Alıştırma:
Aşağıdaki "sahte kâr" yazısında "Penaltı düdüğü, kendi" diye başlayan yerden "sindirenlerde bağışıklık yaratır." diye biten yere kadar her şeyi hiç değiştirmeden yaz.

Okuma Parçası:
►

Mlliyet Milliyet Blog Milliyet Blog
 
Facebook Connect
Blog Kategorileri
 

16 Aralık '13

 
Kategori
Futbol
 

Donk’un elde ettiği “sahte kâr”da sorumlu kim? (Beşiktaş’ın suçu ne?)

Donk’un elde ettiği “sahte kâr”da sorumlu kim? (Beşiktaş’ın suçu ne?)
 

Her alanda olduğu gibi futbolda da “sahte kâr” ardında koşanlar var:

Rakip, sarı ya da kırmızı kart görsün de nasıl görürse görsün!

Penaltı düdüğü, kendi lehine çalsın da nasıl çalarsa çalsın!

Gol, nasıl atılırsa atılsın, hakem, gölü kendi lehlerine versin yeter!.

Bütün bunlar neyi gösterir?

“Sahte kâr”ın, “beleş”in tadının bir başka olduğunu...

Bu, “Alışmış kudurmuştan beterdir” deyişi var ya, onu akla getirir.  Oysa, her babayiğit bunlarla geleni sindiremez, elinin tersiyle iter. Çünkü bir başkasının “emek”i sözkonusudur.

Bilinir ki, “sahte kâr”, sindirenlerde bağışıklık yaratır.

Futbolun “sahte kâr”cısı, aldatandır. Ne acı ki, aldanan/ aldatılan hakemler, “emek hırsızı”nın yolunu açıyor!.

Örnek mi?

İşte, sahalarda belki de ilk kez rastlanan, en ilginç “sahte kâr”...

Beşiktaş, Kasımpaşaspor karşısında 1-0 önde. Almeida ikinci gol fırsatını yakalamak üzere...  Ryan Donk, sahaya atılan topu dışarı atacağına, eline alıyor, Almeida’yı izliyor. Almeida onsekiz içinde, etrafında dönüyor, topu düzeltiyor, tam vuracak... Aaa, o da ne? Donk, elindeki topu “yakar top” oynarcasına, oyundaki topa vuruyor, pozisyon sizlere ömür!.

Hakem, Donk’a sarı kart gösteriyor.

Bu kart, ödül gibi!

Golü önledikten sonra, sarı kart görmüşsün ne gam!

*****

Karar vericiler?

Kurallara aykırı davranan ya da davrandığı sanılanan futbolcunun karşısına orta hakem dikilir.

◄

Verilen Veriler:
►

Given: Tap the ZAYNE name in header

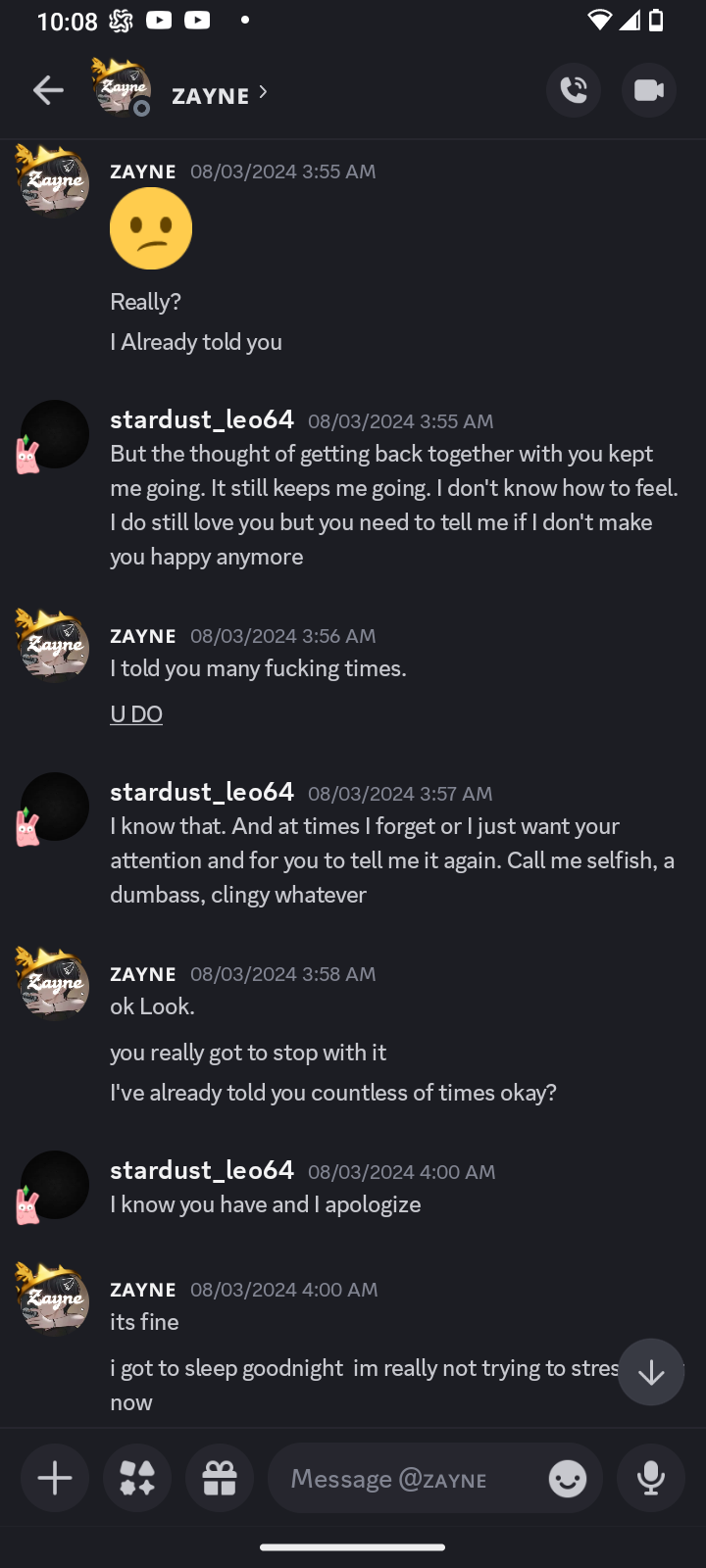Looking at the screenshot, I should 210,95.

◄

Cevap:
Penaltı düdüğü, kendi lehine çalsın da nasıl çalarsa çalsın!

Gol, nasıl atılırsa atılsın, hakem, gölü kendi lehlerine versin yeter!.

Bütün bunlar neyi gösterir?

“Sahte kâr”ın, “beleş”in tadının bir başka olduğunu...

Bu, “Alışmış kudurmuştan beterdir” deyişi var ya, onu akla getirir.  Oysa, her babayiğit bunlarla geleni sindiremez, elinin tersiyle iter. Çünkü bir başkasının “emek”i sözkonusudur.

Bilinir ki, “sahte kâr”, sindirenlerde bağışıklık yaratır.